━━━ DATA FOR PROCESSING ━━━

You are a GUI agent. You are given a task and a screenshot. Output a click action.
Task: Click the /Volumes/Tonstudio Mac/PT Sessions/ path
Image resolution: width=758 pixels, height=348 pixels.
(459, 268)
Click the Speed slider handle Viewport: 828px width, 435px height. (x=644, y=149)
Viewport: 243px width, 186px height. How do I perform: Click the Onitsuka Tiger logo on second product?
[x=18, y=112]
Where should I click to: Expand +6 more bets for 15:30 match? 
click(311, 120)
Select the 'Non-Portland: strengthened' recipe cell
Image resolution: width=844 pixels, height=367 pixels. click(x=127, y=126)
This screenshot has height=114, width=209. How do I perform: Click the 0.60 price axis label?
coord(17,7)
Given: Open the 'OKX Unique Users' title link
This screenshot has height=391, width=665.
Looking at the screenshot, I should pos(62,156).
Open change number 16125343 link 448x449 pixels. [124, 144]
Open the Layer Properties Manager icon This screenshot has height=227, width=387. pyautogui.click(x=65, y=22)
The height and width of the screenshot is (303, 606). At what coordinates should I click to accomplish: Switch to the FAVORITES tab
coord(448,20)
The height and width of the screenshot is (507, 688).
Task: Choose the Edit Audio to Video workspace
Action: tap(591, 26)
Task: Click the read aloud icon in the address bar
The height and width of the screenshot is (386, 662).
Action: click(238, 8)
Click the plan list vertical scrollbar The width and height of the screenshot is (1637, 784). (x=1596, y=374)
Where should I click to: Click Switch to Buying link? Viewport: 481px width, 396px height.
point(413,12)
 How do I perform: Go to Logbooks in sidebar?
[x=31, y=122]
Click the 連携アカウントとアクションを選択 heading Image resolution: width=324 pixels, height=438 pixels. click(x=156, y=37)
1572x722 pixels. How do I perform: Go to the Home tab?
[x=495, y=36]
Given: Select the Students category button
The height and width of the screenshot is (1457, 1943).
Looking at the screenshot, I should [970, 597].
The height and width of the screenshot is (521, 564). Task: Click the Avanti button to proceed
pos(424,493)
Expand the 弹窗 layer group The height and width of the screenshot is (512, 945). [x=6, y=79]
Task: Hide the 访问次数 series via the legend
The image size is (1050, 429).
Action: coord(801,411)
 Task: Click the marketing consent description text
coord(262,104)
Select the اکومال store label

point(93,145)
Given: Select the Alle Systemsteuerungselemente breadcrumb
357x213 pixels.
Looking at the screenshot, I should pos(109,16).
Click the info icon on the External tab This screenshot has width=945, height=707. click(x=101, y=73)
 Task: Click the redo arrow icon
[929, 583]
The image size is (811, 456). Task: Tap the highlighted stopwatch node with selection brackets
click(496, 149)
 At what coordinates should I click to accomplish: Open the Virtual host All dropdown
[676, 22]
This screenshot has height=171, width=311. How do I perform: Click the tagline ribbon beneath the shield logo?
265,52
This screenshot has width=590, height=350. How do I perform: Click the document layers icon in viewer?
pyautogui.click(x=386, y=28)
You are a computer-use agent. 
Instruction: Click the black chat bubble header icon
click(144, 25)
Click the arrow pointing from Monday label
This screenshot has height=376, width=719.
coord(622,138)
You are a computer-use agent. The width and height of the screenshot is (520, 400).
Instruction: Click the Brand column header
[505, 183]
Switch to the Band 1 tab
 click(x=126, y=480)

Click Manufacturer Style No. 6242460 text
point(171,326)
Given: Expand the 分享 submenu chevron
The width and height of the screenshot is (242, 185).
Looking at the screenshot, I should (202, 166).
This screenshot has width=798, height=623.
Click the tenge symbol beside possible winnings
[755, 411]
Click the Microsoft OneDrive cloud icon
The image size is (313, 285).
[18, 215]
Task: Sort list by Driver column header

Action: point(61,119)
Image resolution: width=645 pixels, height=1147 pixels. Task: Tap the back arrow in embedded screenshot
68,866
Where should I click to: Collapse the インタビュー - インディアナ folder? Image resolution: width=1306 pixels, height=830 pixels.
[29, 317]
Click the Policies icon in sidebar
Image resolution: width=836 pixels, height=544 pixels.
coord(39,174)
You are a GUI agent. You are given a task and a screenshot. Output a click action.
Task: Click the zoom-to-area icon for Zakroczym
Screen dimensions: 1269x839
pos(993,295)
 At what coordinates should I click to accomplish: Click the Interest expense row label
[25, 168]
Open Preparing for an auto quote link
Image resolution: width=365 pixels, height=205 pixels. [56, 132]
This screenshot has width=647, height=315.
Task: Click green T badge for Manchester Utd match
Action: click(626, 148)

━━━

_DESCRIPTION OF THE TASK_
Write out the data above again, word for word.

_SOLUTION TO THE EXERCISE_
You are a GUI agent. You are given a task and a screenshot. Output a click action.
Task: Click the /Volumes/Tonstudio Mac/PT Sessions/ path
Image resolution: width=758 pixels, height=348 pixels.
(459, 268)
Click the Speed slider handle Viewport: 828px width, 435px height. (x=644, y=149)
Viewport: 243px width, 186px height. How do I perform: Click the Onitsuka Tiger logo on second product?
[x=18, y=112]
Where should I click to: Expand +6 more bets for 15:30 match? 
click(311, 120)
Select the 'Non-Portland: strengthened' recipe cell
Image resolution: width=844 pixels, height=367 pixels. click(x=127, y=126)
This screenshot has height=114, width=209. How do I perform: Click the 0.60 price axis label?
coord(17,7)
Given: Open the 'OKX Unique Users' title link
This screenshot has height=391, width=665.
Looking at the screenshot, I should pos(62,156).
Open change number 16125343 link 448x449 pixels. [124, 144]
Open the Layer Properties Manager icon This screenshot has height=227, width=387. pyautogui.click(x=65, y=22)
The height and width of the screenshot is (303, 606). At what coordinates should I click to accomplish: Switch to the FAVORITES tab
coord(448,20)
The height and width of the screenshot is (507, 688).
Task: Choose the Edit Audio to Video workspace
Action: tap(591, 26)
Task: Click the read aloud icon in the address bar
The height and width of the screenshot is (386, 662).
Action: click(238, 8)
Click the plan list vertical scrollbar The width and height of the screenshot is (1637, 784). (x=1596, y=374)
Where should I click to: Click Switch to Buying link? Viewport: 481px width, 396px height.
point(413,12)
 How do I perform: Go to Logbooks in sidebar?
[x=31, y=122]
Click the 連携アカウントとアクションを選択 heading Image resolution: width=324 pixels, height=438 pixels. click(x=156, y=37)
1572x722 pixels. How do I perform: Go to the Home tab?
[x=495, y=36]
Given: Select the Students category button
The height and width of the screenshot is (1457, 1943).
Looking at the screenshot, I should [970, 597].
The height and width of the screenshot is (521, 564). Task: Click the Avanti button to proceed
pos(424,493)
Expand the 弹窗 layer group The height and width of the screenshot is (512, 945). [x=6, y=79]
Task: Hide the 访问次数 series via the legend
The image size is (1050, 429).
Action: coord(801,411)
 Task: Click the marketing consent description text
coord(262,104)
Select the اکومال store label

point(93,145)
Given: Select the Alle Systemsteuerungselemente breadcrumb
357x213 pixels.
Looking at the screenshot, I should pos(109,16).
Click the info icon on the External tab This screenshot has width=945, height=707. click(x=101, y=73)
 Task: Click the redo arrow icon
[929, 583]
The image size is (811, 456). Task: Tap the highlighted stopwatch node with selection brackets
click(496, 149)
 At what coordinates should I click to accomplish: Open the Virtual host All dropdown
[676, 22]
This screenshot has height=171, width=311. How do I perform: Click the tagline ribbon beneath the shield logo?
265,52
This screenshot has width=590, height=350. How do I perform: Click the document layers icon in viewer?
pyautogui.click(x=386, y=28)
You are a computer-use agent. 
Instruction: Click the black chat bubble header icon
click(144, 25)
Click the arrow pointing from Monday label
This screenshot has height=376, width=719.
coord(622,138)
You are a computer-use agent. The width and height of the screenshot is (520, 400).
Instruction: Click the Brand column header
[505, 183]
Switch to the Band 1 tab
 click(x=126, y=480)

Click Manufacturer Style No. 6242460 text
point(171,326)
Given: Expand the 分享 submenu chevron
The width and height of the screenshot is (242, 185).
Looking at the screenshot, I should (202, 166).
This screenshot has width=798, height=623.
Click the tenge symbol beside possible winnings
[755, 411]
Click the Microsoft OneDrive cloud icon
The image size is (313, 285).
[18, 215]
Task: Sort list by Driver column header

Action: point(61,119)
Image resolution: width=645 pixels, height=1147 pixels. Task: Tap the back arrow in embedded screenshot
68,866
Where should I click to: Collapse the インタビュー - インディアナ folder? Image resolution: width=1306 pixels, height=830 pixels.
[29, 317]
Click the Policies icon in sidebar
Image resolution: width=836 pixels, height=544 pixels.
coord(39,174)
You are a GUI agent. You are given a task and a screenshot. Output a click action.
Task: Click the zoom-to-area icon for Zakroczym
Screen dimensions: 1269x839
pos(993,295)
 At what coordinates should I click to accomplish: Click the Interest expense row label
[25, 168]
Open Preparing for an auto quote link
Image resolution: width=365 pixels, height=205 pixels. [56, 132]
This screenshot has width=647, height=315.
Task: Click green T badge for Manchester Utd match
Action: click(626, 148)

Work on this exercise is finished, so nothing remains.